You know I've been reading Roy Foster; here's why
And that brings up (again) Roy Foster, this time his book of essays called The Irish Story: Telling Tales and Making It Up in Ireland. Are you fed up with theoretical gobbledygook? You might like this bit:
“As a general rule, the more hermeneutic and convoluted the post-colonial theorizing in the text, the more reductionist, naive and reactionary the political views expressed in the footnotes.”
Tired of the sentimentalization of victims? You might like
“One of the fundamental stories of the Irish diaspora is of Irish emigrants choosing to do unto others what others had already done to them. In neither case was that a matter of kind and tender mercies.”but only not if you’re an unreconstructed Irish nationalist.

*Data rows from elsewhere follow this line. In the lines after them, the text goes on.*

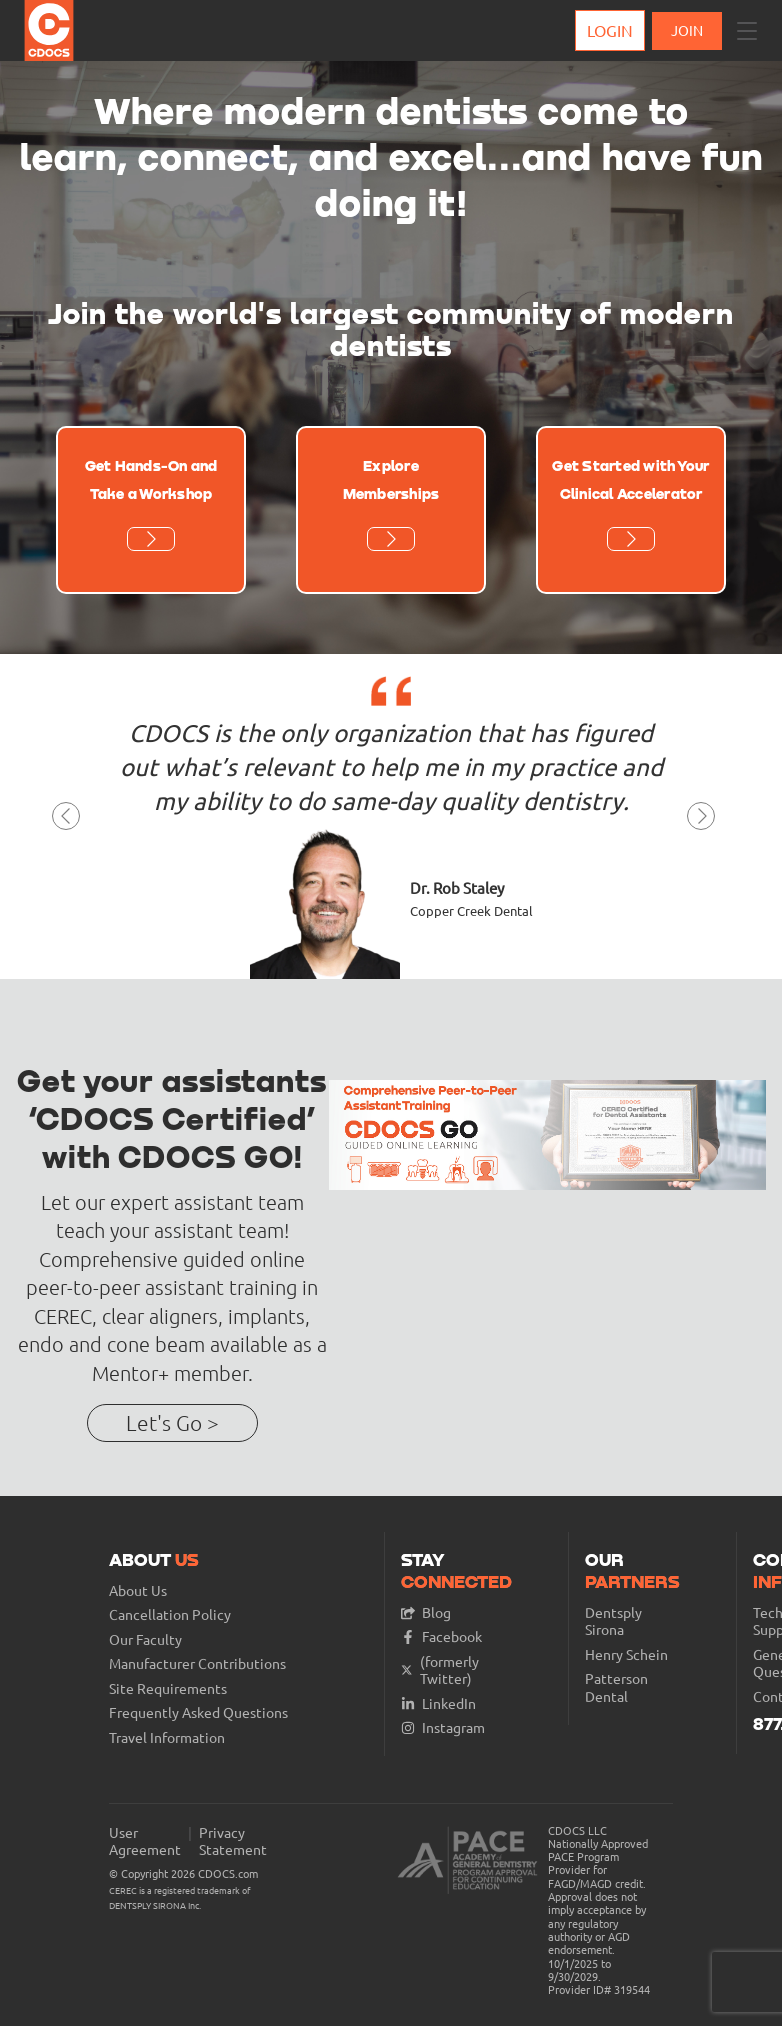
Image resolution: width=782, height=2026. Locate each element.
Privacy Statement (233, 1841)
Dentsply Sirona (613, 1621)
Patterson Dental (616, 1687)
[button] (747, 31)
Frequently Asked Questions (198, 1712)
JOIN (687, 30)
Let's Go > (172, 1422)
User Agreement (145, 1841)
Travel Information (167, 1737)
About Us (138, 1590)
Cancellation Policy (170, 1614)
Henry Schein (626, 1654)
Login (610, 30)
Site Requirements (168, 1688)
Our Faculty (145, 1639)
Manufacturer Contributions (197, 1663)
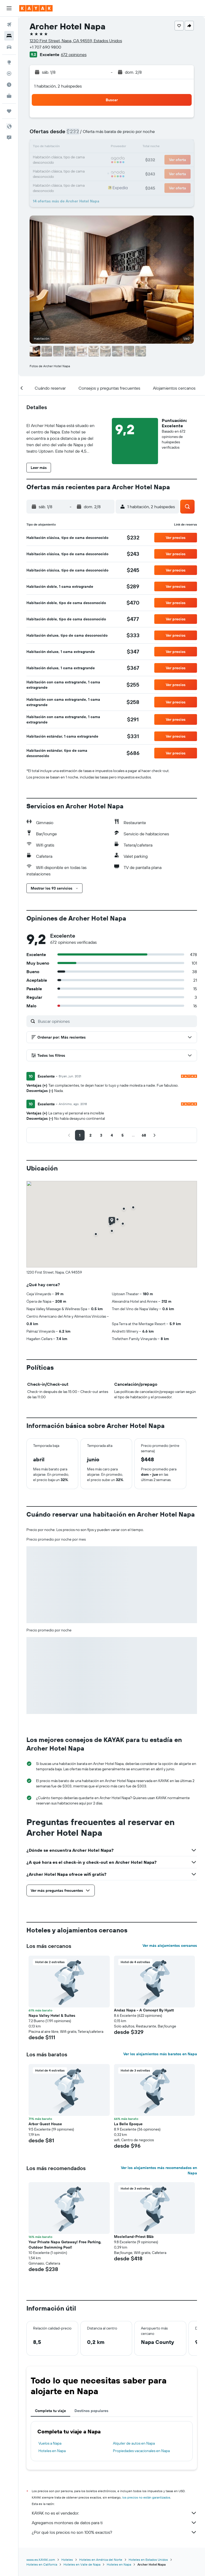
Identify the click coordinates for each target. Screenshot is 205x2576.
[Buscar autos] (9, 47)
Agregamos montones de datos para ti (114, 2522)
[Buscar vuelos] (9, 24)
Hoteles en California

Wary of touchy-feely microhistory but wish your unease had an empirical basis? How about
“The dangers of new, deconstructed history, with its stress on the personal and the unmediated, include complacent anti-empiricism and aggressive sentimentalism, often reinforcing each other, and often relying on assumptions that actually contradict recorded experience.”or
“The process has also led to some well-qualified scholars endorsing (intentionally or not) an odd view of the historians' task: redefined as a duty to reinforce the self-understanding of a `people', no matter how it relates to the historical record (or the self-understanding of other people).”or
"But the effect of the [Famine] commemoration year (or years) was to highlight the issues of guilt and pain, driven by the idea that some sort of empathy could be achieved, and a therapeutic catharsis brought about. The language of popular psychotherapy replaced that of historical analysis. This was popularized by a strange alliance of populist journalists, local political wheeler-dealers, erratic rock stars and those born-again newly Irish Eng. Lit. academics again. Performance artists staged presentations where they wept for hours in public to demonstrate what they felt about the Famine."
Looking for thrill of new light cast on an intractable problem you'd taken for granted (I could use more of that every day)? You can't do better than
"It was not simply a `Protestant' versus `Catholic' tradition: varieties of identification certainly took religious labels, but as often as not the religious identification was simply a flag for a whole range of attitudes and values."I know little to assess the validity of Foster's judgments about Irish history. (Read Terry Eagleton's review of The Irish Story for a dissenting judgment.) But my first experience with that history predisposes me toward Foster's approach. Like many in America, especially those who had not thought carefully about Ireland or its history, I had a vague idea that Irish = Catholic = Republican = good, and English = Protestant = Unionist = bad. I knew nothing of the Irish Civil War, nor did I know there had ever been such thing as Irish-speaking Protestant nationalists. Then a friend took me to the Irish Republican Museum off the Falls Road in Belfast, where I saw mentions of Wolfe Tone but nothing about Michael Collins, and I thought, "Aha! This is an interesting country." I think the same when I read Foster.